• **EXERCISE BRIEF**: Rewrite everything from the line containing "Image resolution: width=650" down to the end of the listing, replacing "yellow" with "orange" and changing nothing else. Leave the pictures out of your answer.

• **DATA TO PROCESS**:

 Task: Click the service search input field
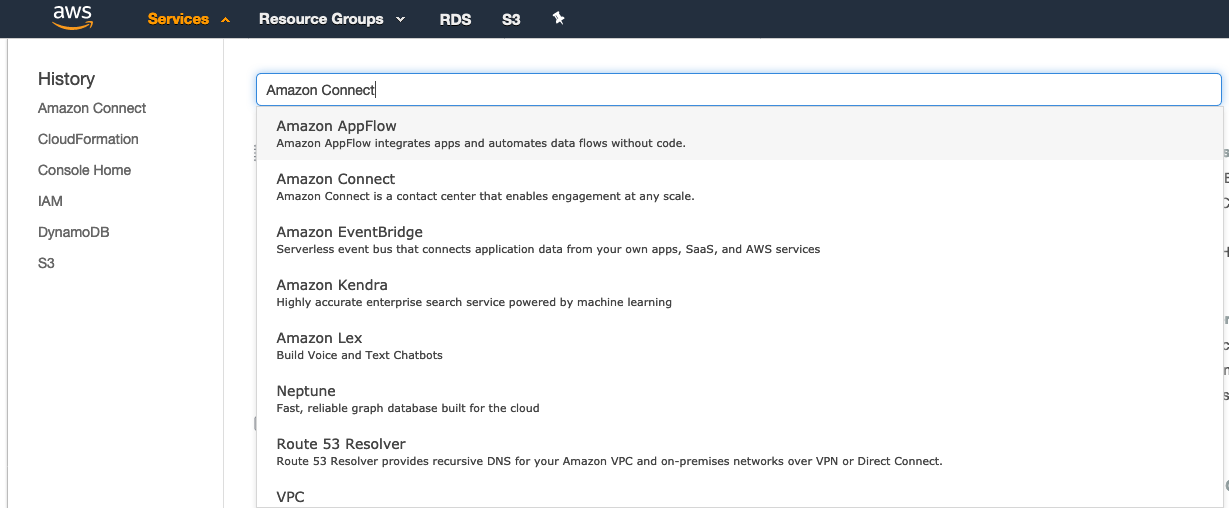[739, 89]
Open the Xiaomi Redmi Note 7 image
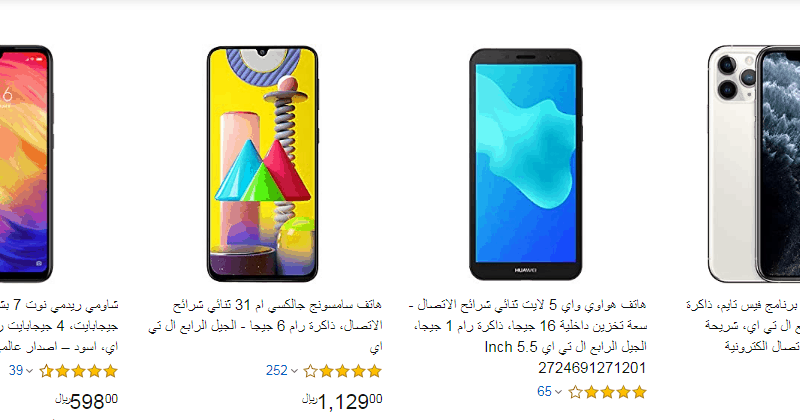The image size is (800, 420). [27, 163]
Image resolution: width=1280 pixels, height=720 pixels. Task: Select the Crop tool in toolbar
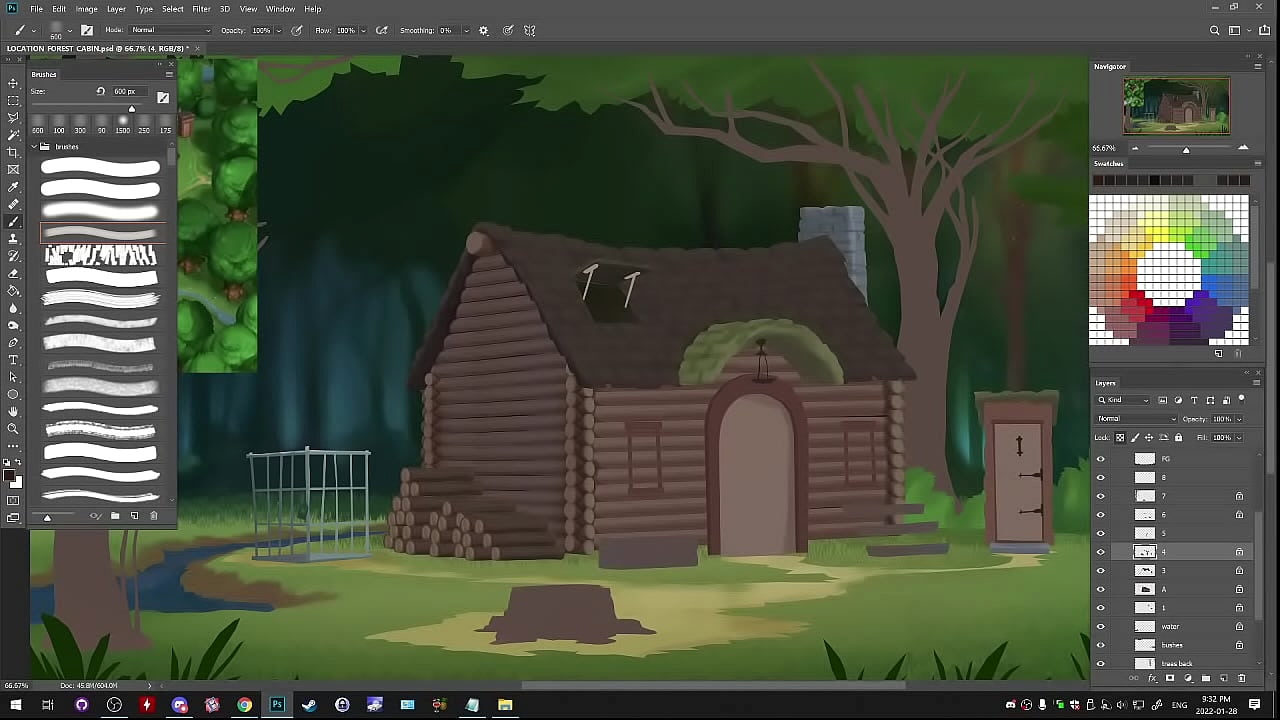13,152
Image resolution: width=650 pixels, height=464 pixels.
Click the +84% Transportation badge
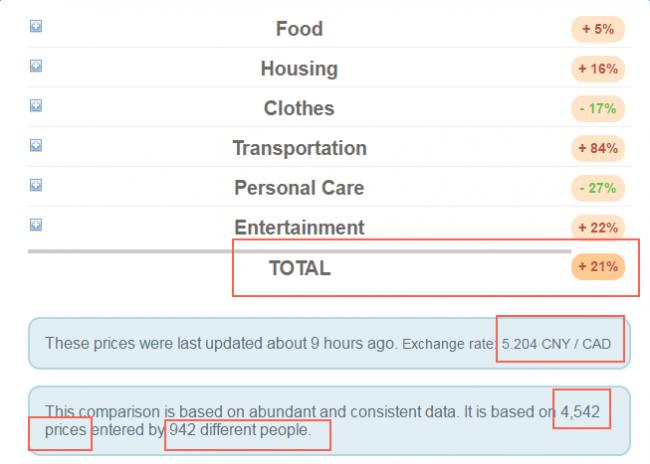point(598,148)
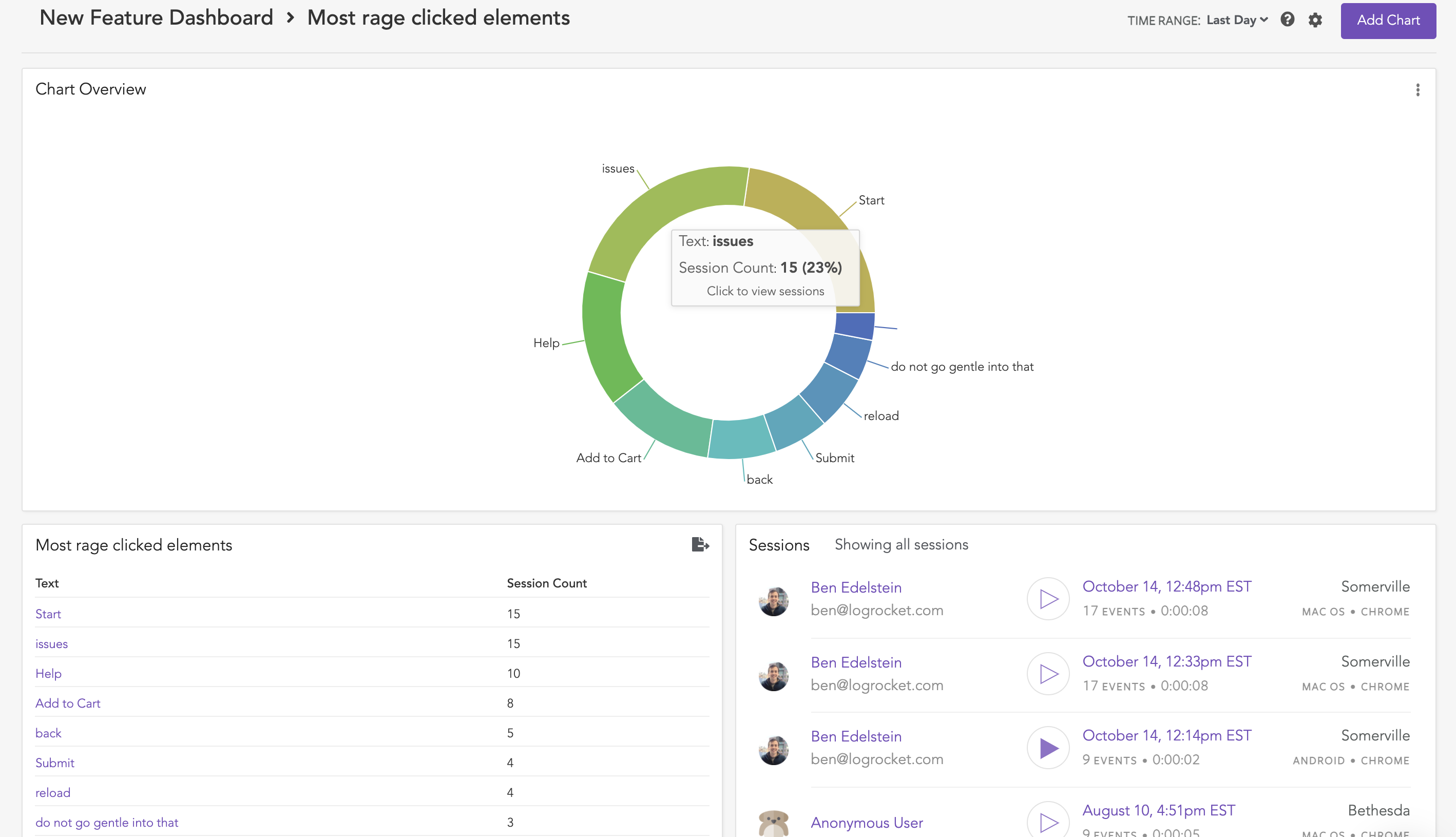
Task: Click the 'do not go gentle into that' link
Action: coord(107,822)
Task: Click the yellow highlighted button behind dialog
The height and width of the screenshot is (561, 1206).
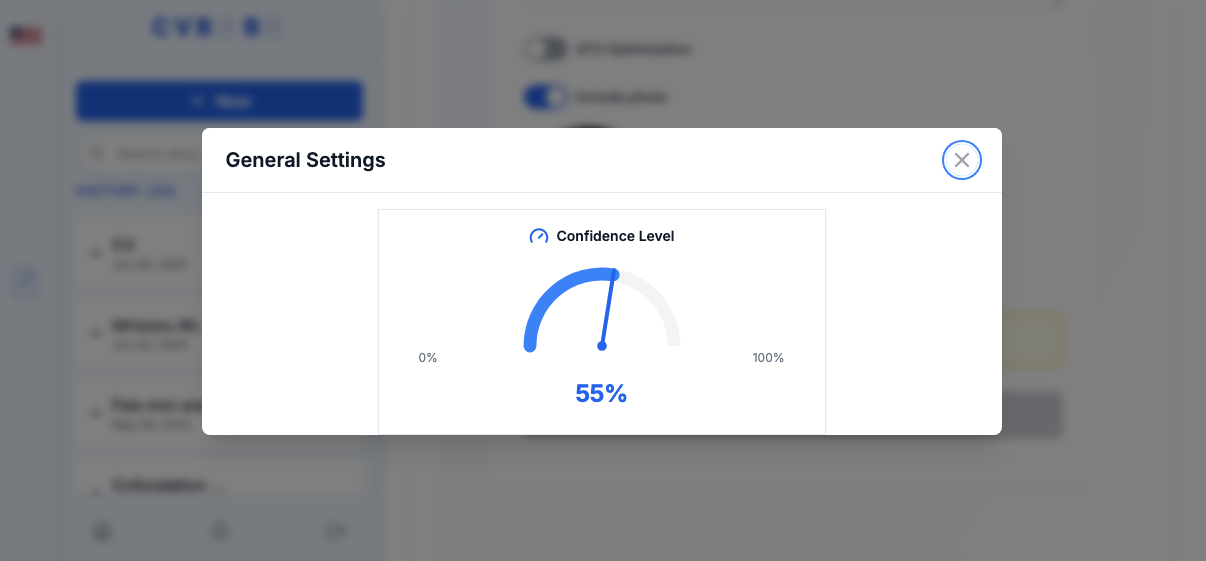Action: [x=1031, y=340]
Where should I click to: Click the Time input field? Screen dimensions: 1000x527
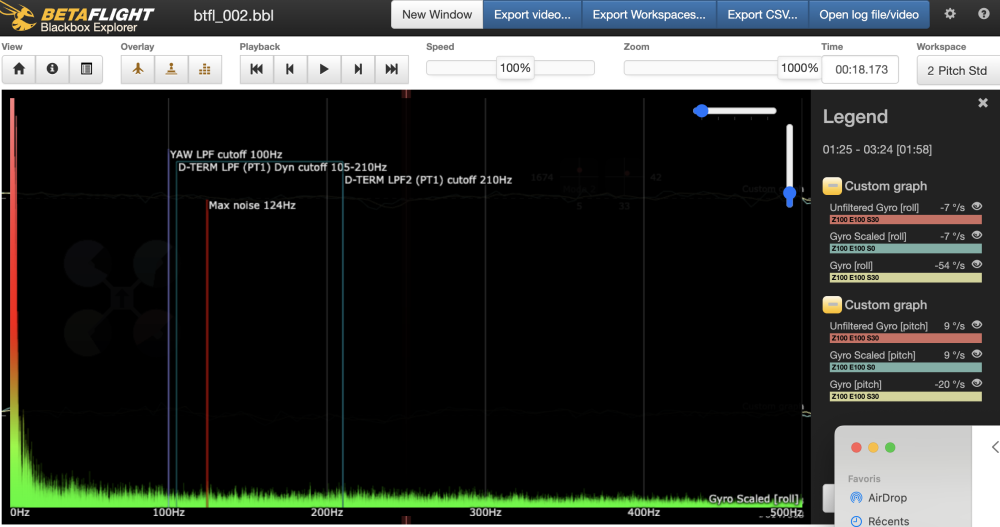[859, 70]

• **ANSWER FOR THE TASK**:
Image resolution: width=650 pixels, height=464 pixels.
Click the +84% Transportation badge
point(598,148)
Task: Click the 'do not go gentle into that' link
Action: coord(107,822)
Task: Click the orange highlighted button behind dialog
The height and width of the screenshot is (561, 1206).
Action: [x=1031, y=340]
Where should I click to: Click the Time input field? Screen dimensions: 1000x527
[859, 70]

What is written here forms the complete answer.